CenturyLink (AS209), a network belonging to Lumen (AS3356) hijacked and advertised hundreds of IPv4 routes across many networks (ASNs), causing them to intercept and blackhole Quad9 and other networks' traffic in various locations globally.
This seems to have primarily affected networks in North America and Australia, as they believed this was a "new" and "best" path to reach Quad9. A few, smaller networks in Europe may have also been affected if Lumen was their primary upstream and they do not peer at any internet exchange points.
This was detected by Qrator, and likely other BGP Monitoring services, and there will likely be significantly more information/news to follow publicly in the coming hours and days: https://x.com/Qrator_Radar/status/1826600702996873489
In this case, there was nothing Quad9 could do, as the internet is still vulnerable to these types of misconfiguration issues. Quad9 is RPKI validated, so the affected networks need to implement RPKI filtering to protect their customers.

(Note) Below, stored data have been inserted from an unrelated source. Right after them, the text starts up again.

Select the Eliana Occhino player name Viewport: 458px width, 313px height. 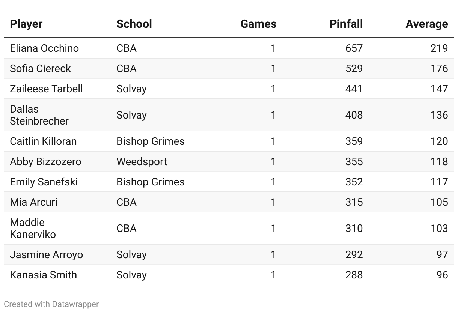point(44,48)
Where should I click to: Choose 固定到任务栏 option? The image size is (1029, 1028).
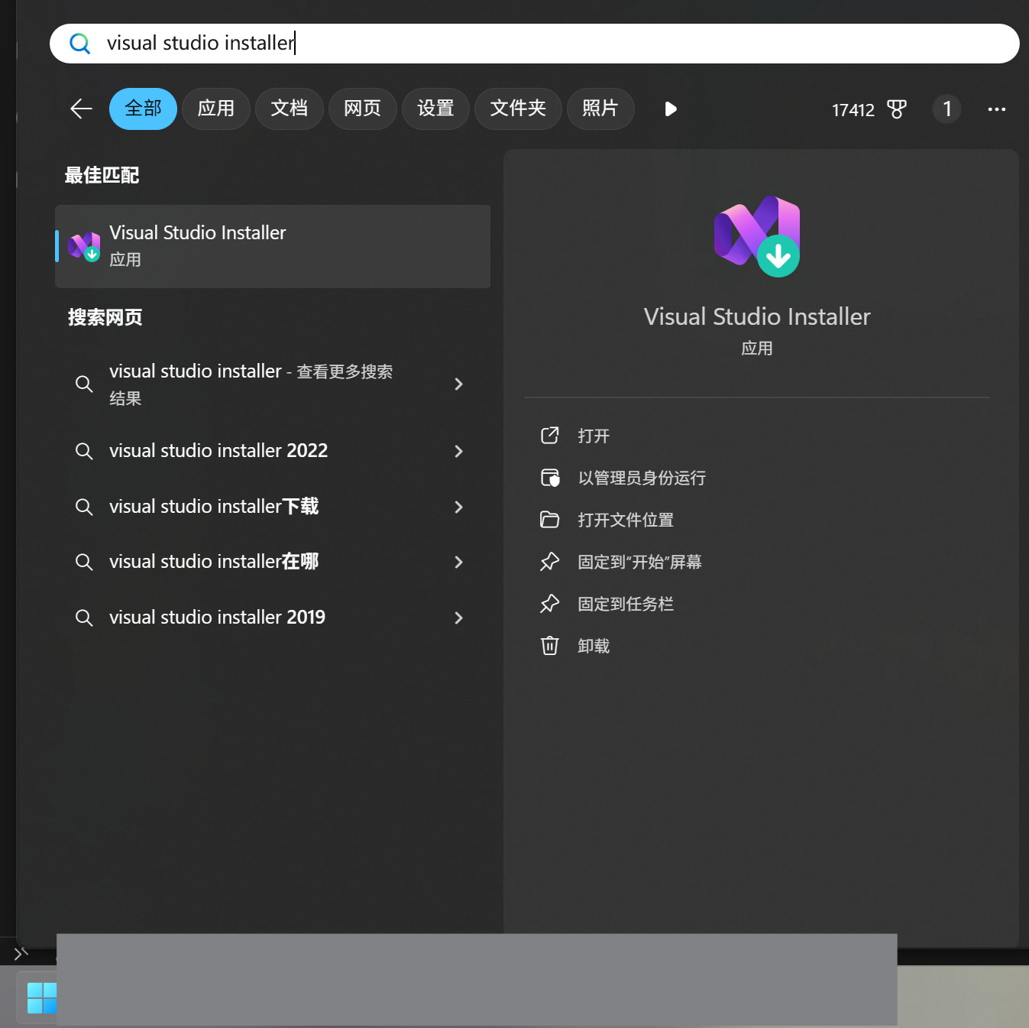(x=625, y=604)
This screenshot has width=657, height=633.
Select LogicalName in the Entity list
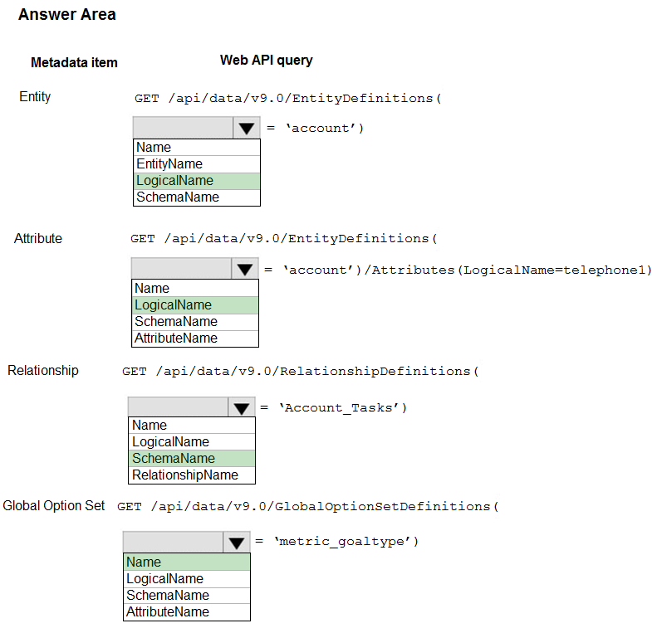(197, 181)
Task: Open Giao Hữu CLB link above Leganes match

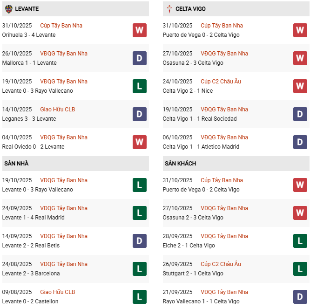Action: pos(58,110)
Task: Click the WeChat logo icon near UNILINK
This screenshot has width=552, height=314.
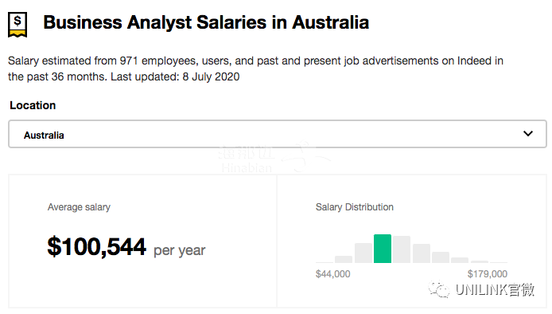Action: 438,289
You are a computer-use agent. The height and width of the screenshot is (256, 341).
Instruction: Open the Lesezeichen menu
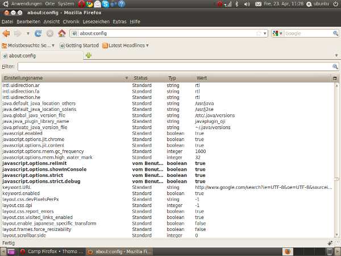pos(96,22)
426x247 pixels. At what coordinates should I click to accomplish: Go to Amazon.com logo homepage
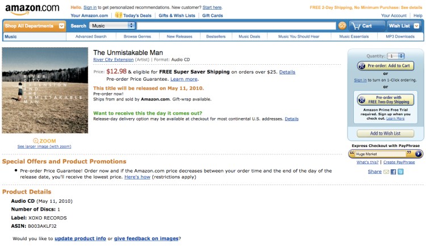[31, 9]
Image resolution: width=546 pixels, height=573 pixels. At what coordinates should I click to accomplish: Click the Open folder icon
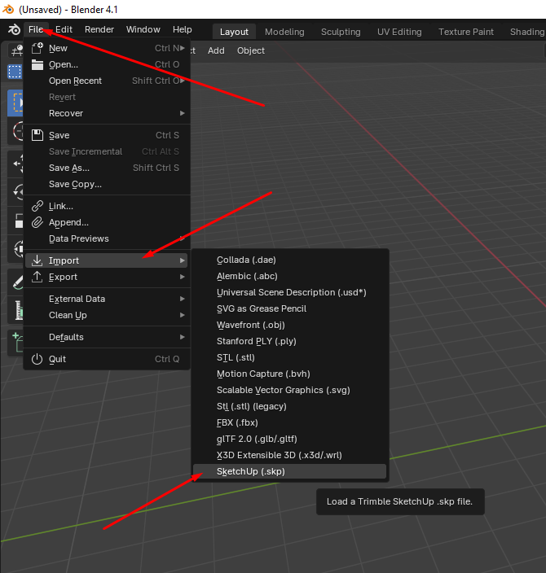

Note that this only affected our IPv4 address. If your network supports IPv6, we recommend making sure configuring our IPv6 addresses, as this would've avoided a total DNS outage for your networks/devices.
This may have affected other networks in other regions, but the largest, affected networks were:
* Comcast (US) * Century Link (US) * Telstra Domestic (AU/) * Bell (CA) * Rogers (CA)
Issue Start: 12:15 UTC, Aug 22nd. Issue Stop: 12:45 UTC, Aug 22nd.
Posted Aug 22, 2024 - 15:16 UTC
This incident affected: Recursive DNS Services (Current Status).